» What is being asked: Below are the entries. Transcribe exactly the lines from the one with "This screenshot has height=616, width=821." through the one with "Cód. Fiscal lookup", ends included, and leave out all others.

» Information:
§
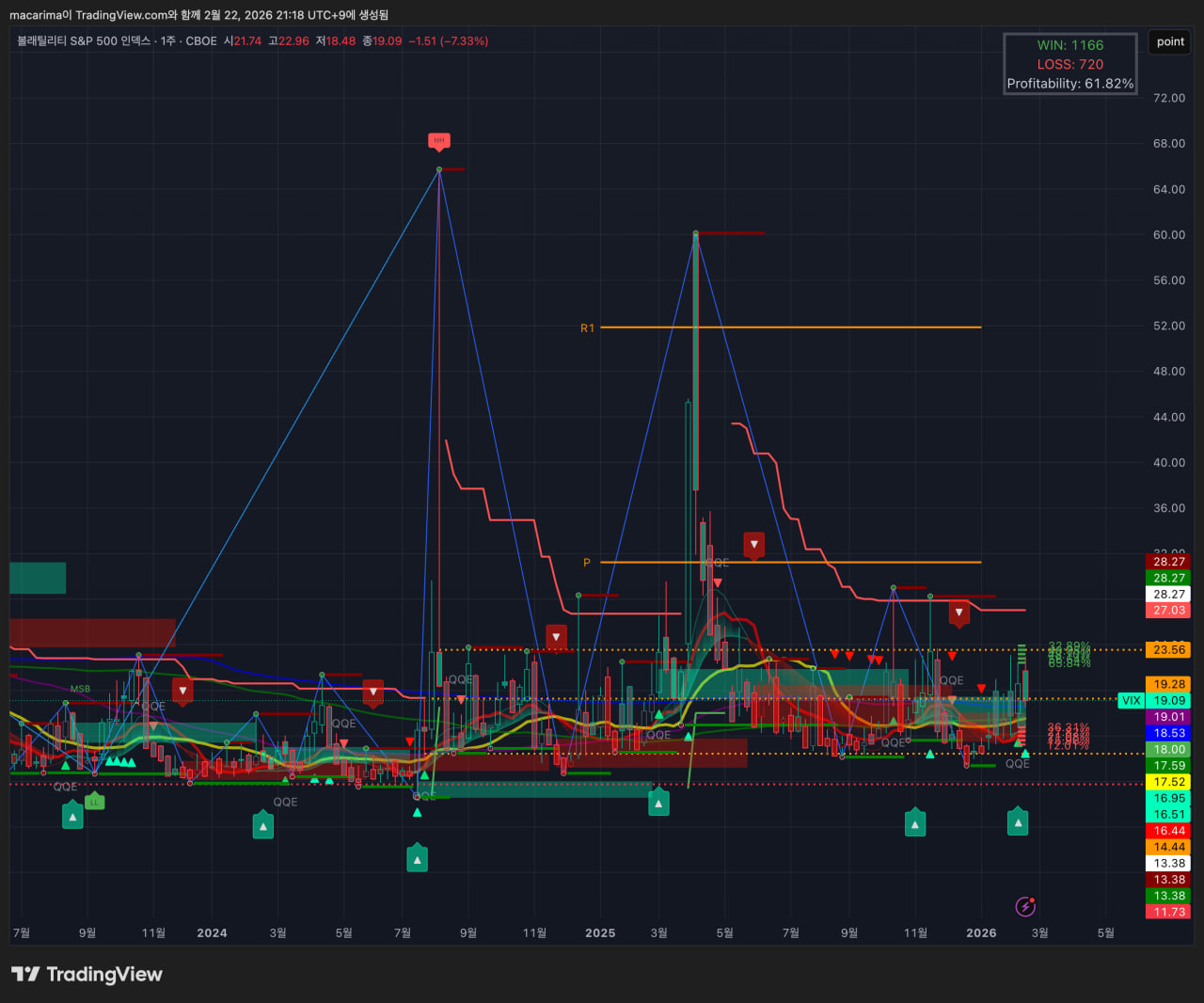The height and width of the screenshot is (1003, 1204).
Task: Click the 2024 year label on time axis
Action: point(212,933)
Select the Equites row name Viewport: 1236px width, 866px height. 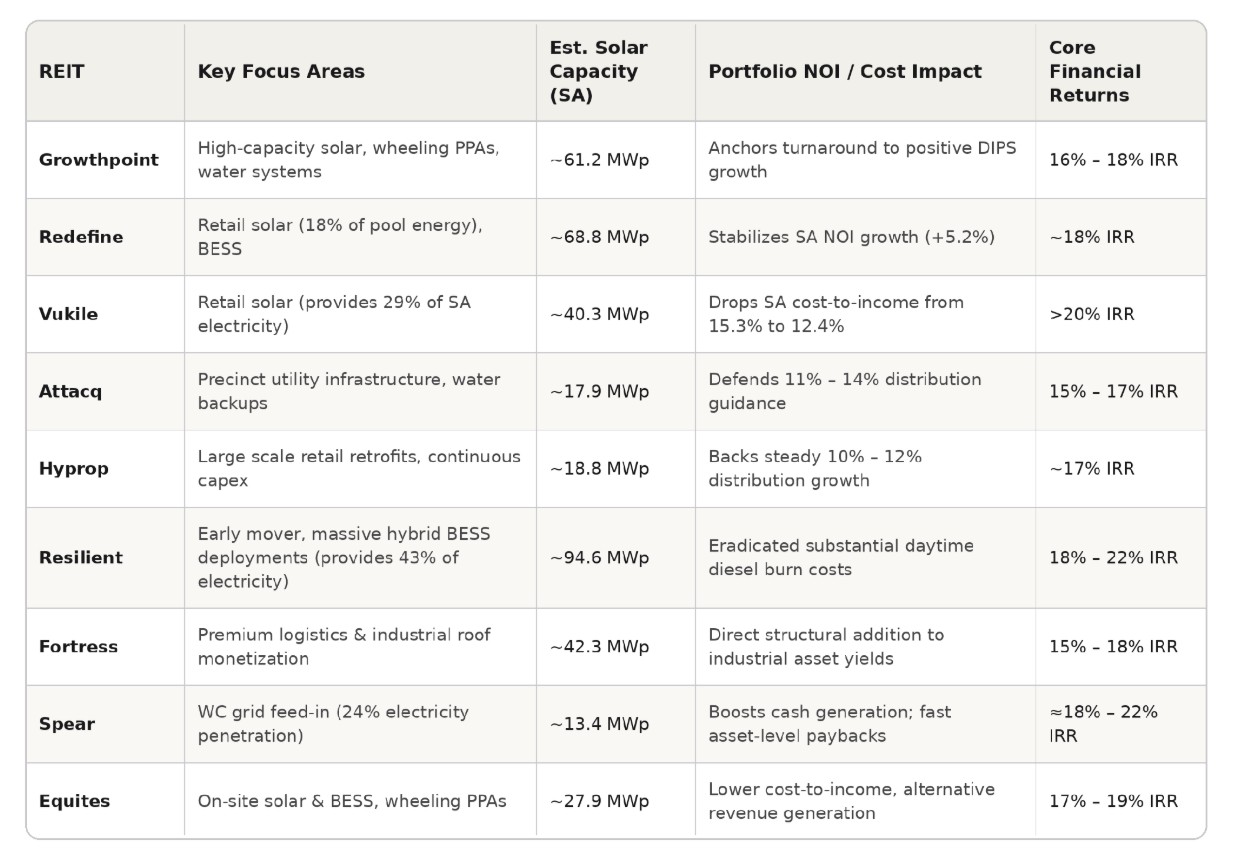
§
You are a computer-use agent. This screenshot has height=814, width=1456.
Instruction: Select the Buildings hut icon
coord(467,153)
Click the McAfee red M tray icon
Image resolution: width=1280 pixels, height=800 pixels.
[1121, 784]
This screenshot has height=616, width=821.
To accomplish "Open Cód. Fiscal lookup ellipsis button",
§
» Completed exercise:
This screenshot has height=616, width=821.
To accomplish "Open Cód. Fiscal lookup ellipsis button",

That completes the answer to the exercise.